Entra em vigor lei que garante gratuidade no transporte público para profissionais de saúde do DF



Começou a valer, nesta quinta-feira (18), a lei que concede a gratuidade no transporte público do Distrito Federal para profissionais de saúde durante a pandemia do novo coronavírus. As regras foram publicadas no Diário Oficial.


Para ter direito ao benefício, o passageiro deve apresentar o crachá e um cartão de identificação de acesso gratuito ao motorista do ônibus ou agente de estação do Metrô.
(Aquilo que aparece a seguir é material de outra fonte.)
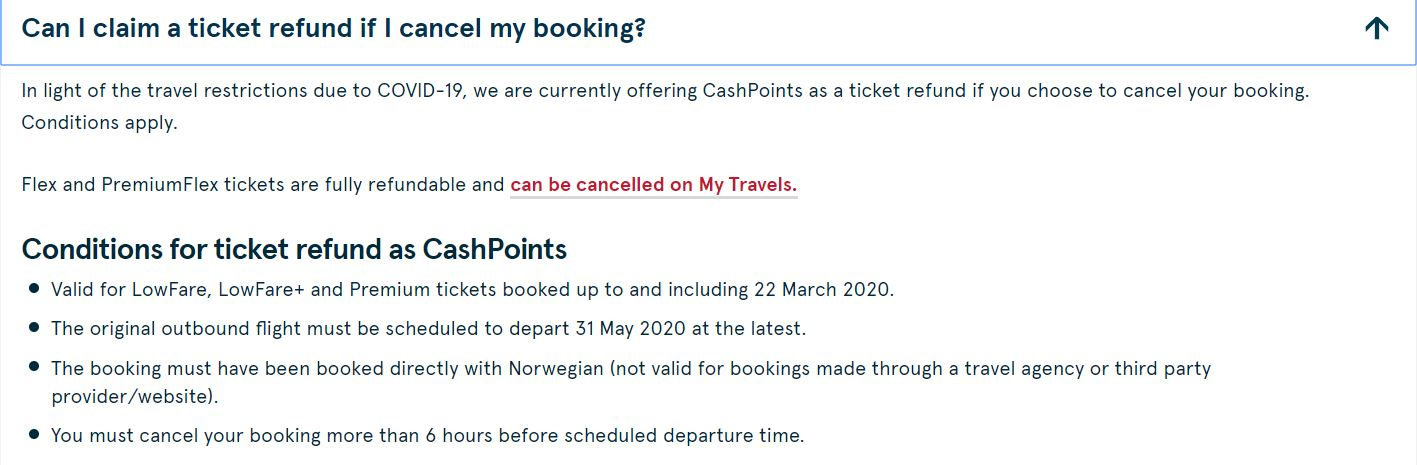The width and height of the screenshot is (1417, 465).
Task: Click the 'Can I claim a ticket refund' header
Action: click(333, 28)
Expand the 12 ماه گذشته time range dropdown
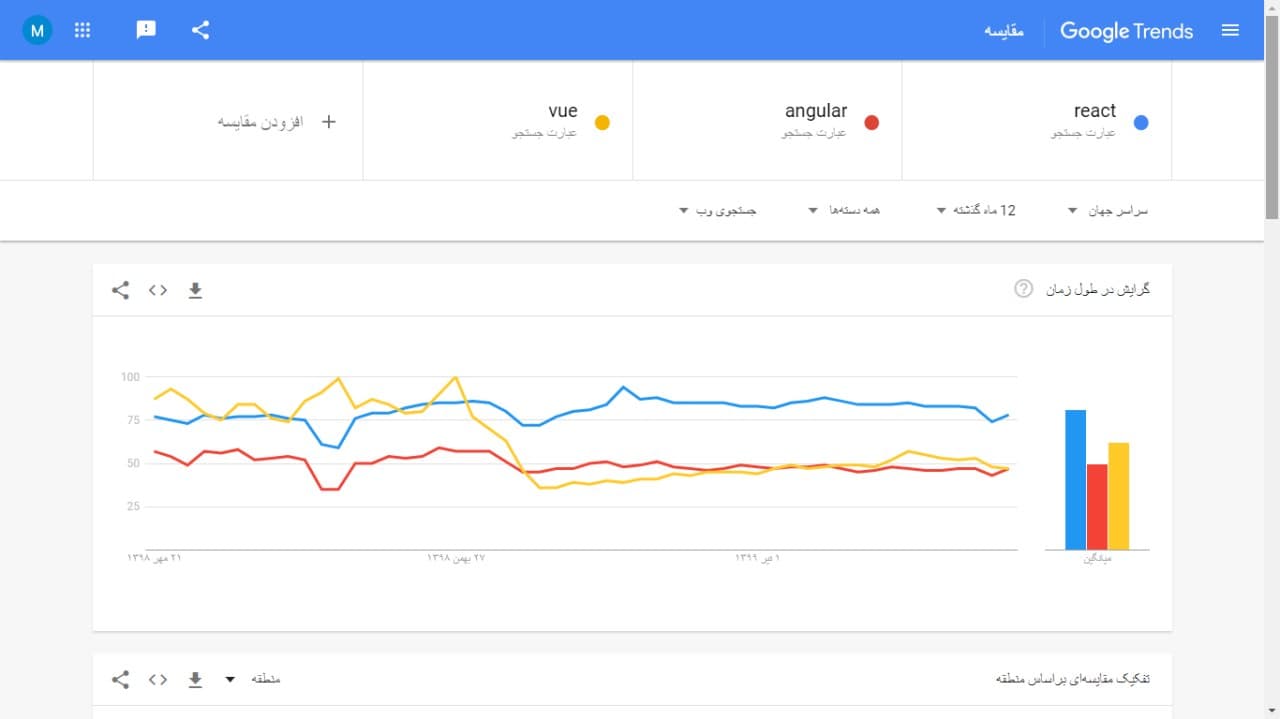1280x719 pixels. point(975,210)
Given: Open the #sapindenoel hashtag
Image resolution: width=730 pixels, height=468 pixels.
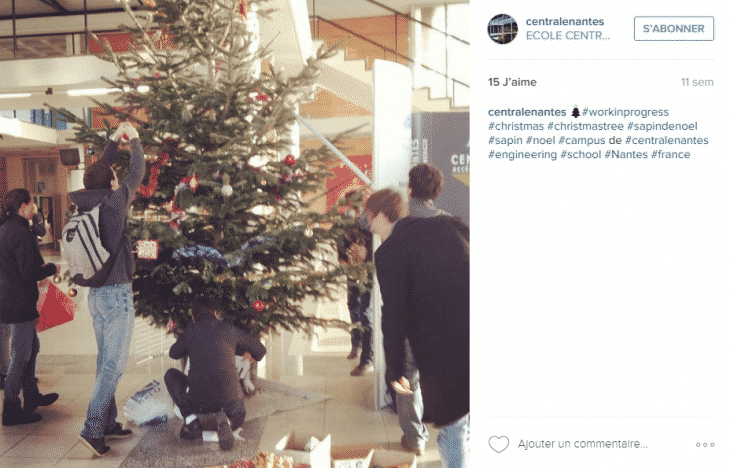Looking at the screenshot, I should point(662,126).
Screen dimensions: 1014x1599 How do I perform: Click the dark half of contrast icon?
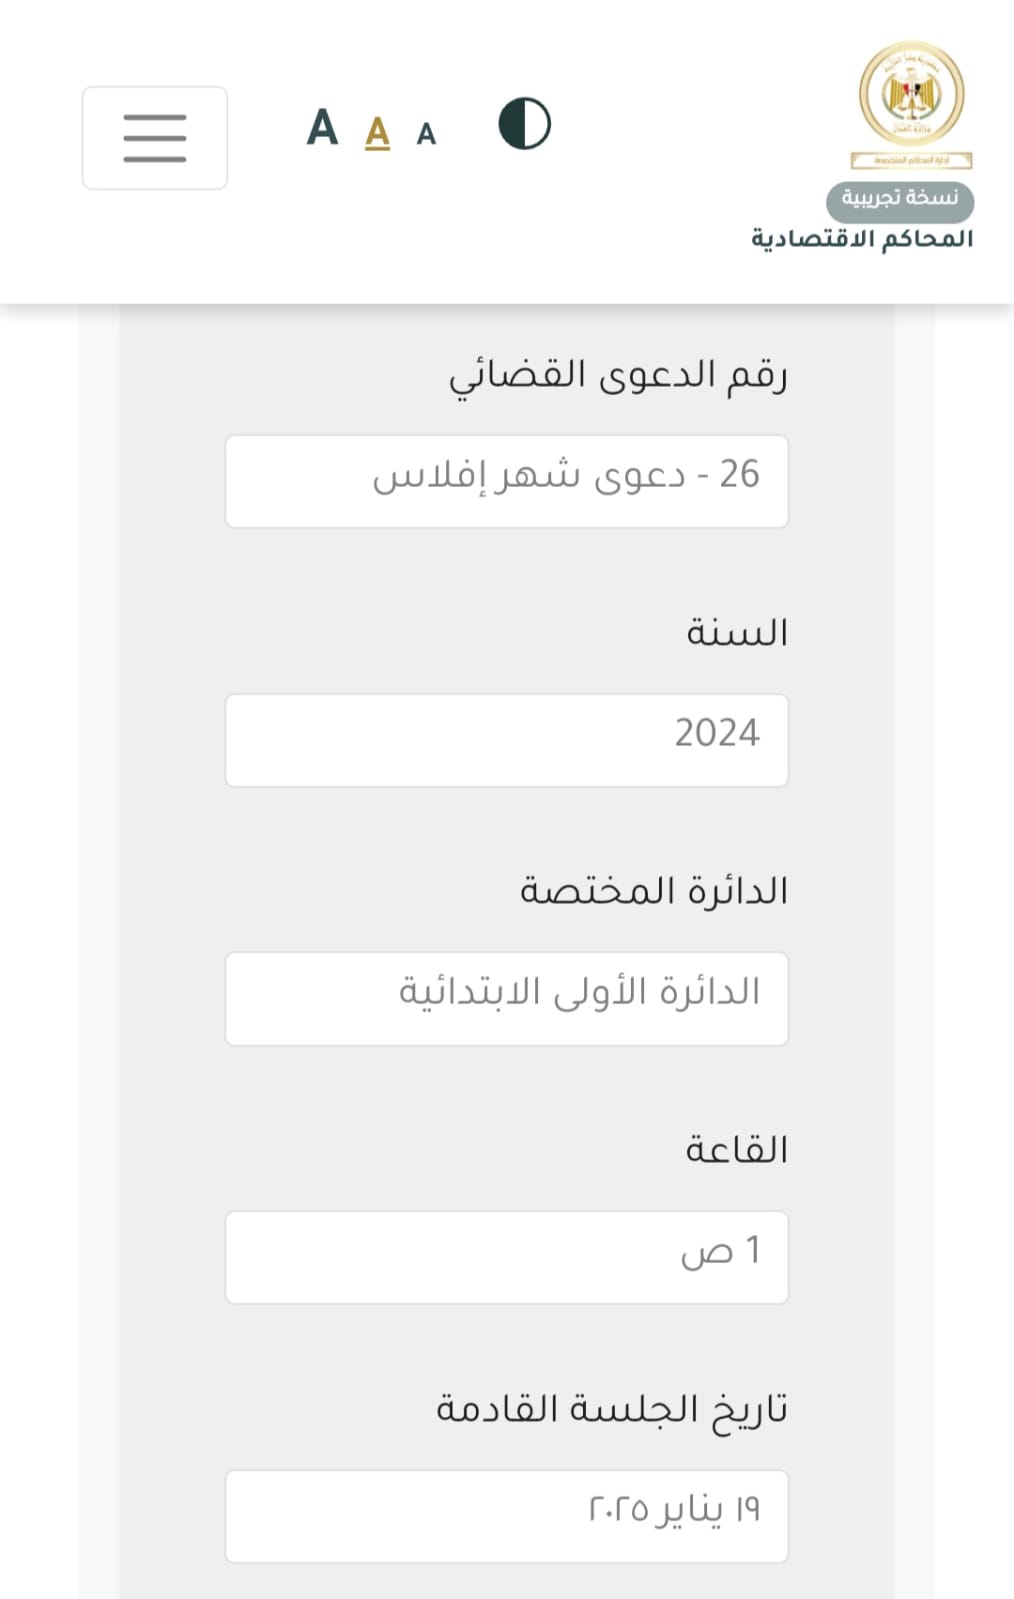tap(511, 124)
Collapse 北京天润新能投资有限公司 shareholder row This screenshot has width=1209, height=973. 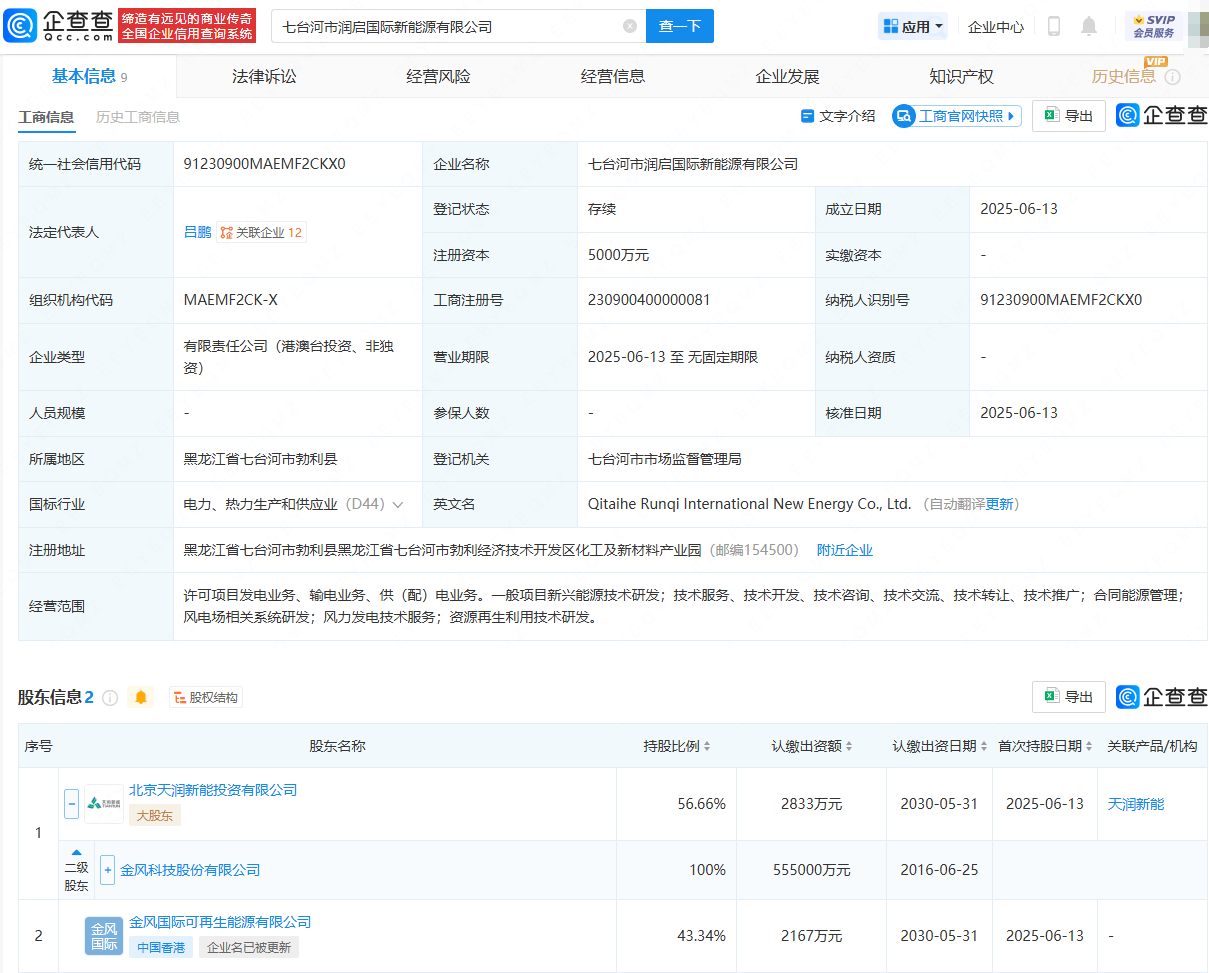72,803
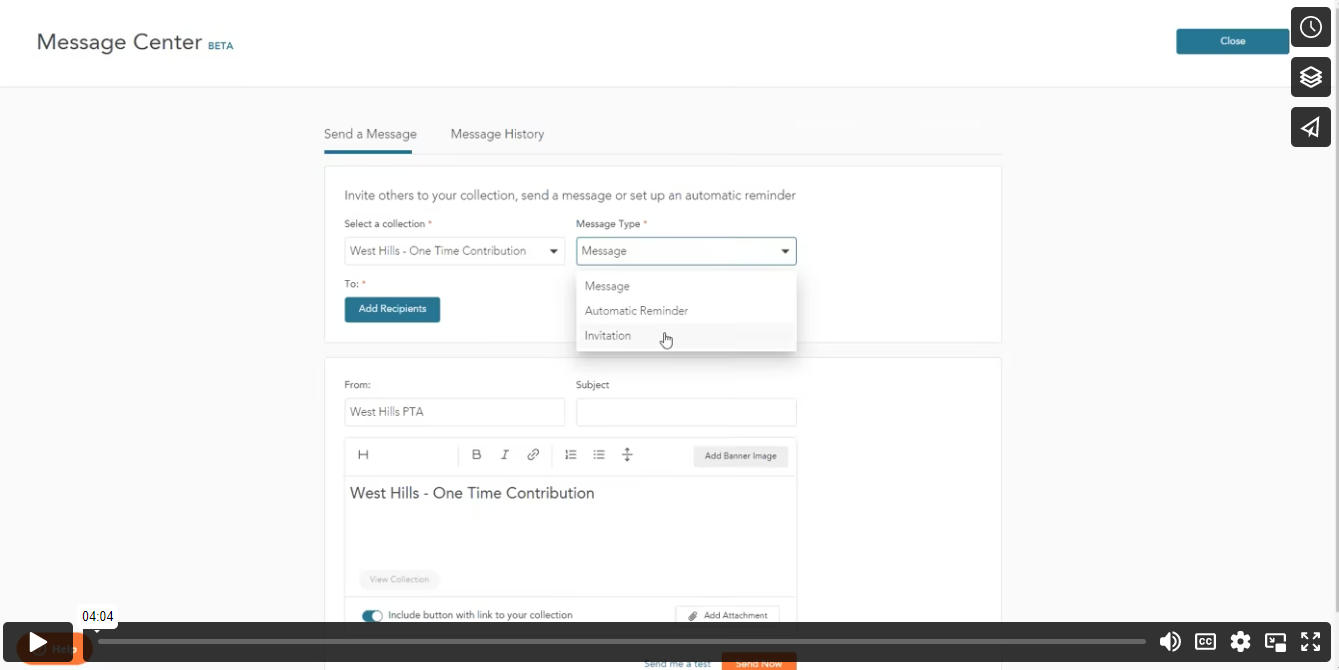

A regulamentação, no entanto, não deixa claro quais categorias da área serão beneficiadas com o serviço.

Para obter o cartão que dá direito ao benefício, o profissional deve ir até a um dos postos do BRB Mobilidade e apresentar os seguintes documentos:

  • Identificação oficial, com foto e número de CPF

  • Comprovante de exercício da profissão

  • Endereço de correspondência eletrônica

Segundo o texto, a primeira via do bilhete será fornecida de graça. Já para a segunda emissão, em caso de inutilização, perda, roubo ou furto do cartão, será cobrada uma quantia de duas vezes o valor da tarifa do transporte. Caso o beneficiário também já possua o benefício do vale-transporte ou do auxílio-transporte, o funcionário deve informar a mudança ao empregador ou à Administração Pública até o último dia útil do mês após a retirada do cartão de gratuidade.

Por ser de uso pessoal, em caso de infração ou de uso indevido, a regra prevê sanções com base na lei. Polêmica A lei que autorizou a concessão da gratuidade no transporte público para os profissionais de saúde foi motivo de uma disputa entre o governo local e a Câmara Legislativa do DF (CLDF). Aprovada pelos deputados distritais, a lei foi vetada pelo governador Ibaneis Rocha (MDB). Os parlamentares, no entanto, derrubaram o veto e mantiveram a medida.

Ao vetar o texto, o governador disse que ela "feria o princípio da separação de poderes". A proposta não faz menção sobre de onde devem ser retirados os recursos para custeio da gratuidade.

A Lei Orgânica do Distrito Federal prevê que “não será objeto de deliberação proposta que vise a conceder gratuidade ou subsídio em serviço público prestado de forma indireta, sem a correspondente indicação da fonte de custeio”.